# Excerpted text:

Interesting that when the UK approved the AstraZeneca/Oxford vaccine, EU honchos scoffed that the approval process had been rushed.
Well, they’re not scoffing now, are they?
In fact, as of this morning (28 January 2021), they had still not formally approved it.
On the commercial front, the UK signed its contract three months before the EU, who had gleefully placed their wedge on Sanofi before the old nag pulled up on the final straight.
That left the originally unfavoured – and in some European quarters initially rubbished – (sniff, UK) deal with AstraZeneca to be a flustered and panting Plan B, 3 months behind the curve. More frustratingly for the Continent, this in turn got further bogged down with typical production ricks and similar issues that the UK had also faced but had long since resolved.
And there was more.
That pesky unanimity thang had raised its ugly head once again. Reportedly, several major EU countries had wanted to press ahead with a monster AstraZeneca order in June 2020, but Beurocracy had kicked in and had pushed the decision back to late August. Probably some Luxembourgish town councillor kicking off about vial sizes, or the like.
But let us be clear: this was never primarily about logistics. The EU dropped the ball with its procurement strategy. They never got enough vaccines in the bag and waded sluggishly through the treacle of its cumbersome decision-making processes while the pragmatic world on the outside got with the programme. Furthermore, in a much-glossed-over crack, the EU commission had rebuffed the offer of 500 million Pfizer BioNtech vaccine doses as far back as July 2020 because they were too expensive.
They backed the wrong horse, took some poor decisions on cost, dragged their heels on next steps, and now find themselves at the back of the queue behind those who had got their act together, ordered first, and paid top dollar.
If European citizens are seeking to apportion blame for this fiasco, they should write to their happy-clappy MEPs.
So, what will the Euro-Dons do? Well, they are already threatening to block exports of life-saving drugs in the middle of a global pandemic. It’s not a good look. In fact, it’s downright ugly. Strangely, all the bonkers, federalist tub-thumpers are keeping religiously schtum on the dubious majesty of Brussels’ less than finest moment.
When the dust finally settles, the damage from this will not be confined to the tens of thousands of deaths that the mutant strains will now surely inflict on the unjabbed continental masses. It is now manifestly clear that the UK would not have streaked ahead with its vaccination coup if it had been hamstrung by the perpetually self-defeating Euro bureaucracy of absolute cohesion and compliance.
While the Remain/Leave debate was all about emotions and ideologies – and more than occasionally a potent and heady mixture of the two – this affair is a glaring retrospective exemplar of a Brexit rationale that is likely to appeal on scale way beyond the frothing fringes.
Now, with more than just a soupcon of irony, the EU27 are demanding that poor old third country UK makes some sacrifices to dig them out of their hole.
Good luck with that one, chaps.
All this is not in itself an endorsement of Brexit but coupled with the EU’s initial betrayal of its less affluent members during this pandemic (remember Italy and Spain), the Brussels gazillionaire class has once again come up short when it matters.
For Johnson and his gang, it has however finally been a jab well done.

Saved data entries:
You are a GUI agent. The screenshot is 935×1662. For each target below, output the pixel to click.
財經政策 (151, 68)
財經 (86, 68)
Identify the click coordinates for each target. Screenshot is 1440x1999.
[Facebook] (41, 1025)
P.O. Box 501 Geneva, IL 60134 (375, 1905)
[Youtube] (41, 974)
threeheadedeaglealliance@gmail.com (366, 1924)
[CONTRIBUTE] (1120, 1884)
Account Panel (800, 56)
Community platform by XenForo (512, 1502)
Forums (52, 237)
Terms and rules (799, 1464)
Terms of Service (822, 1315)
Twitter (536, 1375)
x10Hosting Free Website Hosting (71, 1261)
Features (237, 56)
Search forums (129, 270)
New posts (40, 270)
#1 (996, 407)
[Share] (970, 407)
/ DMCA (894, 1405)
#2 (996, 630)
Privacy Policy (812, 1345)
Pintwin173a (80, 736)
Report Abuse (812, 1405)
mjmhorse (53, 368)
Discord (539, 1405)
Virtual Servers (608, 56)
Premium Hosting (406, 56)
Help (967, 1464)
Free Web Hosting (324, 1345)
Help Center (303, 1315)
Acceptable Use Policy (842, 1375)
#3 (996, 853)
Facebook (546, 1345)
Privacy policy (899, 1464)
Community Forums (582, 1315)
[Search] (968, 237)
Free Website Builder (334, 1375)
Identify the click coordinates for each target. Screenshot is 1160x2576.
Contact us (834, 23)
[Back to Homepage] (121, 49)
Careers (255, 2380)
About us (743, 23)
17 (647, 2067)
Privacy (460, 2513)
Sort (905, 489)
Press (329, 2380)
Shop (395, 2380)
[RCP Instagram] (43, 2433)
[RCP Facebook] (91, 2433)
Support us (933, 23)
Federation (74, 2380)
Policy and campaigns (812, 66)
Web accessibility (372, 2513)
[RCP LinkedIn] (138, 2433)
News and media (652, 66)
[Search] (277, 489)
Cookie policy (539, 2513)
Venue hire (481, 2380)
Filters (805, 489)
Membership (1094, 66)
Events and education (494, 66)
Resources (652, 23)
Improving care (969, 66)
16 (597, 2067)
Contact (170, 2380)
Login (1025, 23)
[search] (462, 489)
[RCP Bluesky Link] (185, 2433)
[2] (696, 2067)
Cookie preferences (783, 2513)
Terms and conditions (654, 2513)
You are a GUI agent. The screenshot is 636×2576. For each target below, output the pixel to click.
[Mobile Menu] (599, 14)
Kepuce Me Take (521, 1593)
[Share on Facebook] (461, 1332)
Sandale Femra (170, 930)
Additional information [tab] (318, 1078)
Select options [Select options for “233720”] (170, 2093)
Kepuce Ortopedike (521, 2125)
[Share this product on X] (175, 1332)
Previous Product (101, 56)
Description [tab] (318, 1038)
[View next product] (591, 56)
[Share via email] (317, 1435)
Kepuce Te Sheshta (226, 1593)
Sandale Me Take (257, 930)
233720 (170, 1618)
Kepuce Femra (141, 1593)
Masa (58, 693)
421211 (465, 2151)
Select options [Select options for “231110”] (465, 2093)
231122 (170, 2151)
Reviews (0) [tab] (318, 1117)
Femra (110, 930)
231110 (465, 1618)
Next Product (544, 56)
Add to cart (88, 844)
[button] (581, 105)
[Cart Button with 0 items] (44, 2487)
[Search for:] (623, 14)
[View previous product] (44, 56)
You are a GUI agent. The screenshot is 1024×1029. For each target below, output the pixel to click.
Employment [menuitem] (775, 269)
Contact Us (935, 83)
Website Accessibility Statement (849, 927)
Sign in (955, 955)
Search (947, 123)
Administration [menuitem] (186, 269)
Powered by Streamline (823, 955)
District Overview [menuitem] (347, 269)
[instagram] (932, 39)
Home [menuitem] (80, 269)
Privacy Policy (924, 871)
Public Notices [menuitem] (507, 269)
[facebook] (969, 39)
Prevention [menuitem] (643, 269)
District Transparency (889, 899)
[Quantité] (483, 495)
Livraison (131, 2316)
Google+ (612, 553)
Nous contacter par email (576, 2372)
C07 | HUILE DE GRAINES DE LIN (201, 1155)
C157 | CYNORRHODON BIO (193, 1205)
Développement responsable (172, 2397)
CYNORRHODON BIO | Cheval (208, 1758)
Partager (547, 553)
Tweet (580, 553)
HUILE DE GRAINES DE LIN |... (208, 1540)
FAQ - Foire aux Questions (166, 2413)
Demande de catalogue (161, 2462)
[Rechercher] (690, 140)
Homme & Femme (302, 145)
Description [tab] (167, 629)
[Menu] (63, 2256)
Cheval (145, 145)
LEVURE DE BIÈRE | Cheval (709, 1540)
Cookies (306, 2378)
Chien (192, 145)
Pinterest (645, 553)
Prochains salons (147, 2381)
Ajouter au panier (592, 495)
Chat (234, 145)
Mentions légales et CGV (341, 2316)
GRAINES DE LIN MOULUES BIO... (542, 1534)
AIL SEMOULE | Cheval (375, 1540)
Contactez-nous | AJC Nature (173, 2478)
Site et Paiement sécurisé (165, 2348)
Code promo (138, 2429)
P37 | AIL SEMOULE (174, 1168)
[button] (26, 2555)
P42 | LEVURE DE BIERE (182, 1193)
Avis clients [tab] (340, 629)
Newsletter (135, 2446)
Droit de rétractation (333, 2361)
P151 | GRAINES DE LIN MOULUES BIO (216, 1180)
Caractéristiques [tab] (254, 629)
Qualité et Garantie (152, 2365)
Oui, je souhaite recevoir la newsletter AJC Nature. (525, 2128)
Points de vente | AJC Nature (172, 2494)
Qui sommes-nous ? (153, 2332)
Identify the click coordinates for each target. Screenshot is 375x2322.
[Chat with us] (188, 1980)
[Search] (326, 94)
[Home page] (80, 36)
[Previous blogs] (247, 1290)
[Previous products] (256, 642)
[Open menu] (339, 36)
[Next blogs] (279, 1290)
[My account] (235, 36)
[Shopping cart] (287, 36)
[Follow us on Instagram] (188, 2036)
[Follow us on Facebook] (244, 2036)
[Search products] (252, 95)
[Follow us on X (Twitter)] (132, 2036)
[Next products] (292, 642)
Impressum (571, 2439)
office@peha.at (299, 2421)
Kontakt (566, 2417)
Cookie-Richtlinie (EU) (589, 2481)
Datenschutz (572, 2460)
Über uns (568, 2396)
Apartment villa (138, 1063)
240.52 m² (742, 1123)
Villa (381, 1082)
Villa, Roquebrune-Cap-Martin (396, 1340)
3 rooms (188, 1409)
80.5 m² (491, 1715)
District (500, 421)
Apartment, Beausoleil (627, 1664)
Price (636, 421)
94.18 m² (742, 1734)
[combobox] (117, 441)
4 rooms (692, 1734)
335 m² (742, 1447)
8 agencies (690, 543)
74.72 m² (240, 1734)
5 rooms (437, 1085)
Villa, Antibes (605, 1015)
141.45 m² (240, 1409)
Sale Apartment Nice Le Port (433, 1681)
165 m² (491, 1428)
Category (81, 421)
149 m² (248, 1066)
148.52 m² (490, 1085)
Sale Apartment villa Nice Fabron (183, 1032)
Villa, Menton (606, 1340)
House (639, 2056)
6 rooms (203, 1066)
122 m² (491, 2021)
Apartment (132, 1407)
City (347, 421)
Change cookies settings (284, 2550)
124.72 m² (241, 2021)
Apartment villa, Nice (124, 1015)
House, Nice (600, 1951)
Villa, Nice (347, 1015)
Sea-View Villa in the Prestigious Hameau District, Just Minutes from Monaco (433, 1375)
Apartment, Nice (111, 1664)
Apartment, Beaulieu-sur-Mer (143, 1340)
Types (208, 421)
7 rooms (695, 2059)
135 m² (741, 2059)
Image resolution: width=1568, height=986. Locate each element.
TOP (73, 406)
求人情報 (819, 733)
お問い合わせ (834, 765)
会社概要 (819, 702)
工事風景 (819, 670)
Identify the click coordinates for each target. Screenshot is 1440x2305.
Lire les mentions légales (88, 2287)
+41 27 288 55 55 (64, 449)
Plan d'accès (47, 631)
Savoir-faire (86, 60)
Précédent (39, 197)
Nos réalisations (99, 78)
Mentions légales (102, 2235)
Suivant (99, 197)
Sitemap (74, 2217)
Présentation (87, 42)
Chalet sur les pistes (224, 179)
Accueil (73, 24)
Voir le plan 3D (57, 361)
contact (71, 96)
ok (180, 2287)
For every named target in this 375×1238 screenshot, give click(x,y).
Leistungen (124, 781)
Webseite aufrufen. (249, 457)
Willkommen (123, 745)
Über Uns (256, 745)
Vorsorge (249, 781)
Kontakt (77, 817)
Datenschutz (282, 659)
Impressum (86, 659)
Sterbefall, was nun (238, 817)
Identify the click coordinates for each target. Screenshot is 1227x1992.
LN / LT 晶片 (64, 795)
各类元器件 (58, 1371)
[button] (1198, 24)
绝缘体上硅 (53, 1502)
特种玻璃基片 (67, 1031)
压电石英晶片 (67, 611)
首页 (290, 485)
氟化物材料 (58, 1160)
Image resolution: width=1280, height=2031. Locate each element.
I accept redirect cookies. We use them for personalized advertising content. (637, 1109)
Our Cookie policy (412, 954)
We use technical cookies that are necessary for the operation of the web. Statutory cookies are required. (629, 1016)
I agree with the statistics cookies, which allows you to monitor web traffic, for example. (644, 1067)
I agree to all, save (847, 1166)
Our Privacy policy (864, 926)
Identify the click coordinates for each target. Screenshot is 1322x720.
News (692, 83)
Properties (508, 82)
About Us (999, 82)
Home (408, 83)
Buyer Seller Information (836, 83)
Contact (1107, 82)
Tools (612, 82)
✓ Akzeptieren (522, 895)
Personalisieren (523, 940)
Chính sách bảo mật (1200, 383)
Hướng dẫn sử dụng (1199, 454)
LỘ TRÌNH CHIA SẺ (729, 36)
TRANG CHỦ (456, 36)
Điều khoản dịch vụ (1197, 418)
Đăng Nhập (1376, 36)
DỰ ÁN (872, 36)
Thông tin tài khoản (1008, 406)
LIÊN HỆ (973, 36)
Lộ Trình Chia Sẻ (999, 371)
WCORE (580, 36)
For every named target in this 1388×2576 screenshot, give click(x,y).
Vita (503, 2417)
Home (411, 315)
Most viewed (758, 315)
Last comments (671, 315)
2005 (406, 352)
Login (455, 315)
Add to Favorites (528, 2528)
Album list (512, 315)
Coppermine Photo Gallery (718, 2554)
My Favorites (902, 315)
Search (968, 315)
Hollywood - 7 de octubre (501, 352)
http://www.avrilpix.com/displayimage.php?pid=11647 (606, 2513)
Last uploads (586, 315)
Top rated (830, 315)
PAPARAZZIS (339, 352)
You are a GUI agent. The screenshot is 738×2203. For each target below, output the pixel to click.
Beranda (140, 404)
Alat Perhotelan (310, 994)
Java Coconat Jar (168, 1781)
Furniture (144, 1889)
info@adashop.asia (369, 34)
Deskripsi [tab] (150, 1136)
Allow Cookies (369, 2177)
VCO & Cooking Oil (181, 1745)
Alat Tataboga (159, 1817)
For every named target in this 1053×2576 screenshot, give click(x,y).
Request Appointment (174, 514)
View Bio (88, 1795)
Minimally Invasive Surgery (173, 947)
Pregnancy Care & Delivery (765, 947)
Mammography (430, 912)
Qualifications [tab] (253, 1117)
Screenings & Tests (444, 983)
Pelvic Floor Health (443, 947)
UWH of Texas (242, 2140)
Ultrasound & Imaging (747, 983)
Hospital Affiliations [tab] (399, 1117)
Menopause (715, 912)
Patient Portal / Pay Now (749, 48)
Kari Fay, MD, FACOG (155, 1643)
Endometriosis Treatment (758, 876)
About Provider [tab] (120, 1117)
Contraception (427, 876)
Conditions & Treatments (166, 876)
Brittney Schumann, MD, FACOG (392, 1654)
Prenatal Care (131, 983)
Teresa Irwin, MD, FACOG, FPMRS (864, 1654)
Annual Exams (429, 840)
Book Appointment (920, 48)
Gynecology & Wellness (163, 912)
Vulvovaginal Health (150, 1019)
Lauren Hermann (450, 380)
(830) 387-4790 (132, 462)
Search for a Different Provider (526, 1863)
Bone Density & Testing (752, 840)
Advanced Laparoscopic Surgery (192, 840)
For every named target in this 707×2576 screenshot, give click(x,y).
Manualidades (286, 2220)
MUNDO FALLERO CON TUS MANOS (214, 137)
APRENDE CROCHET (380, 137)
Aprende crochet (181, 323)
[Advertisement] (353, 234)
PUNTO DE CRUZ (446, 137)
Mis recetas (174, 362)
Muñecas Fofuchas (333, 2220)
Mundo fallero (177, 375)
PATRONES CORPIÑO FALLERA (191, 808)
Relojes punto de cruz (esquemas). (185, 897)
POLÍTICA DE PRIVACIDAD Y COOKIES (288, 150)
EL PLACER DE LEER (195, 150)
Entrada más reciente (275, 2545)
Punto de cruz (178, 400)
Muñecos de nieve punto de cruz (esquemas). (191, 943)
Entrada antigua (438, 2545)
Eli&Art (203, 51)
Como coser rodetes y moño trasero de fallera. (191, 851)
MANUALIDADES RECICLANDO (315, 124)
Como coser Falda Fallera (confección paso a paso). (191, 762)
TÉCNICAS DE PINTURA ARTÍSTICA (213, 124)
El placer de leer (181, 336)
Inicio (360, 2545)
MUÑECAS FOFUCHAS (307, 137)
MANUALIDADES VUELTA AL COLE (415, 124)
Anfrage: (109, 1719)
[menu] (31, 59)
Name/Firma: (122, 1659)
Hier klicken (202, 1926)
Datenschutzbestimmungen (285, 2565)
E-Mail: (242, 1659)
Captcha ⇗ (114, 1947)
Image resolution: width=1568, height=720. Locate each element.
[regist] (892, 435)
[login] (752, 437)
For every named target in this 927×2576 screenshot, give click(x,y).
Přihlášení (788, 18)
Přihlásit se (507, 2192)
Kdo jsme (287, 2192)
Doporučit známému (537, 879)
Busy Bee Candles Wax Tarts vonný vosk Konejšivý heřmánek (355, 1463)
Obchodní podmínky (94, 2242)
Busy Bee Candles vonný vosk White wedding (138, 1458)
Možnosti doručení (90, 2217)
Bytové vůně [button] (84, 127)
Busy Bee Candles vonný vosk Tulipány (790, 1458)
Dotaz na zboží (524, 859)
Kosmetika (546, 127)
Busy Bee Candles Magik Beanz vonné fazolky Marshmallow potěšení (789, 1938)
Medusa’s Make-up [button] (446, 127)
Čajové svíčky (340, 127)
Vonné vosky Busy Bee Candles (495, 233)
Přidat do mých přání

# Using the information:
**a.** Using the commentary on EU vaccine procurement, answer each question on its own line:
(i) As of what date had the EU still not formally approved the AstraZeneca/Oxford vaccine?
(ii) How many Pfizer BioNtech vaccine doses did the EU commission rebuff in July 2020, and for what stated reason?
(iii) To whom should European citizens write if they seek to apportion blame?
**b.** State whether each statement agrees with the commentary on EU vaccine procurement. Answer yes or no, and quote the words from the commentary that decide it.
(i) The UK signed its contract before the EU did.
(ii) The EU's decision on a large AstraZeneca order was brought forward from late August to June 2020.
(iii) The commentary describes its argument as an endorsement of Brexit in itself.
These records were taken from a separate source.

# Problem solutions:
**a.**
(i) 28 January 2021
(ii) 500 million doses, because they were too expensive
(iii) Their MEPs

**b.**
(i) Yes: "the UK signed its contract three months before the EU"
(ii) No: "had pushed the decision back to late August"
(iii) No: "All this is not in itself an endorsement of Brexit"